> **WORK INSTRUCTIONS**: Turn every line of the listing below into a JSON list of strings, one string per line, leaving out blank lines.
-=-=-=-=-
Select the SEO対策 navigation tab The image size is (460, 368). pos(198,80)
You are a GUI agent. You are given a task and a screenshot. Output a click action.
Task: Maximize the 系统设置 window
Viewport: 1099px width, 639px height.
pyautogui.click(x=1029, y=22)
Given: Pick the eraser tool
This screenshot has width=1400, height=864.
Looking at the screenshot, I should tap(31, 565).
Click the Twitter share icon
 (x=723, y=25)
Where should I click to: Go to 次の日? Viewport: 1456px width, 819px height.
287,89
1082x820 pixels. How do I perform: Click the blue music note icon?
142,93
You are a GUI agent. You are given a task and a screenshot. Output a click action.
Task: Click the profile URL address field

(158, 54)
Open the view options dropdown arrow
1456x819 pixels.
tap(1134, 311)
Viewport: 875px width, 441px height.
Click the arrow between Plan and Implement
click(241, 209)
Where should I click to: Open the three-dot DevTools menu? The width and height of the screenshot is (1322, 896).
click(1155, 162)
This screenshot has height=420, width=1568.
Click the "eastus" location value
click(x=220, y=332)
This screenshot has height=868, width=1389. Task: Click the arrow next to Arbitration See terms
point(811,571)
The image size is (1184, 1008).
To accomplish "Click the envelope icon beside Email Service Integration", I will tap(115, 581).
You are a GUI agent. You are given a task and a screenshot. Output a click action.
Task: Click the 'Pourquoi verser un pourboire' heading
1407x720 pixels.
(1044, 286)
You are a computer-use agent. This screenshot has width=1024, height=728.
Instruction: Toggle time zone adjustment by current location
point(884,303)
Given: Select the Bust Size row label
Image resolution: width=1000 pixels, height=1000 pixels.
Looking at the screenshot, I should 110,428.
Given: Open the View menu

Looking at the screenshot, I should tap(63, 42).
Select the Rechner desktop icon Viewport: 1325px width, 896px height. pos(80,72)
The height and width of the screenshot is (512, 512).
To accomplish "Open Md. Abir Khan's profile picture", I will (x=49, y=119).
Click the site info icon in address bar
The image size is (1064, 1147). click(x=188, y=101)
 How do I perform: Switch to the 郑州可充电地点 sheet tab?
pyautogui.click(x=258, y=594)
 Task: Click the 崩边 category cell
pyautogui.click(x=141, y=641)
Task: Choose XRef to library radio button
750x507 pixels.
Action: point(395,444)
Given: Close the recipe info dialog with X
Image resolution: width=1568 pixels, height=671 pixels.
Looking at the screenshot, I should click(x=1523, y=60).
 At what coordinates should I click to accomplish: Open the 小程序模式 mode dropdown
-=-=-=-=-
> **FINAL RESULT**:
[
  "Select the SEO対策 navigation tab The image size is (460, 368). pos(198,80)",
  "You are a GUI agent. You are given a task and a screenshot. Output a click action.",
  "Task: Maximize the 系统设置 window",
  "Viewport: 1099px width, 639px height.",
  "pyautogui.click(x=1029, y=22)",
  "Given: Pick the eraser tool",
  "This screenshot has width=1400, height=864.",
  "Looking at the screenshot, I should tap(31, 565).",
  "Click the Twitter share icon",
  " (x=723, y=25)",
  "Where should I click to: Go to 次の日? Viewport: 1456px width, 819px height.",
  "287,89",
  "1082x820 pixels. How do I perform: Click the blue music note icon?",
  "142,93",
  "You are a GUI agent. You are given a task and a screenshot. Output a click action.",
  "Task: Click the profile URL address field",
  "(158, 54)",
  "Open the view options dropdown arrow",
  "1456x819 pixels.",
  "tap(1134, 311)",
  "Viewport: 875px width, 441px height.",
  "Click the arrow between Plan and Implement",
  "click(241, 209)",
  "Where should I click to: Open the three-dot DevTools menu? The width and height of the screenshot is (1322, 896).",
  "click(1155, 162)",
  "This screenshot has height=420, width=1568.",
  "Click the \"eastus\" location value",
  "click(x=220, y=332)",
  "This screenshot has height=868, width=1389. Task: Click the arrow next to Arbitration See terms",
  "point(811,571)",
  "The image size is (1184, 1008).",
  "To accomplish \"Click the envelope icon beside Email Service Integration\", I will tap(115, 581).",
  "You are a GUI agent. You are given a task and a screenshot. Output a click action.",
  "Task: Click the 'Pourquoi verser un pourboire' heading",
  "1407x720 pixels.",
  "(1044, 286)",
  "You are a computer-use agent. This screenshot has width=1024, height=728.",
  "Instruction: Toggle time zone adjustment by current location",
  "point(884,303)",
  "Given: Select the Bust Size row label",
  "Image resolution: width=1000 pixels, height=1000 pixels.",
  "Looking at the screenshot, I should 110,428.",
  "Given: Open the View menu",
  "Looking at the screenshot, I should tap(63, 42).",
  "Select the Rechner desktop icon Viewport: 1325px width, 896px height. pos(80,72)",
  "The height and width of the screenshot is (512, 512).",
  "To accomplish \"Open Md. Abir Khan's profile picture\", I will (x=49, y=119).",
  "Click the site info icon in address bar",
  "The image size is (1064, 1147). click(x=188, y=101)",
  " How do I perform: Switch to the 郑州可充电地点 sheet tab?",
  "pyautogui.click(x=258, y=594)",
  " Task: Click the 崩边 category cell",
  "pyautogui.click(x=141, y=641)",
  "Task: Choose XRef to library radio button",
  "750x507 pixels.",
  "Action: point(395,444)",
  "Given: Close the recipe info dialog with X",
  "Image resolution: width=1568 pixels, height=671 pixels.",
  "Looking at the screenshot, I should click(x=1523, y=60).",
  " At what coordinates should I click to accomplish: Open the 小程序模式 mode dropdown"
]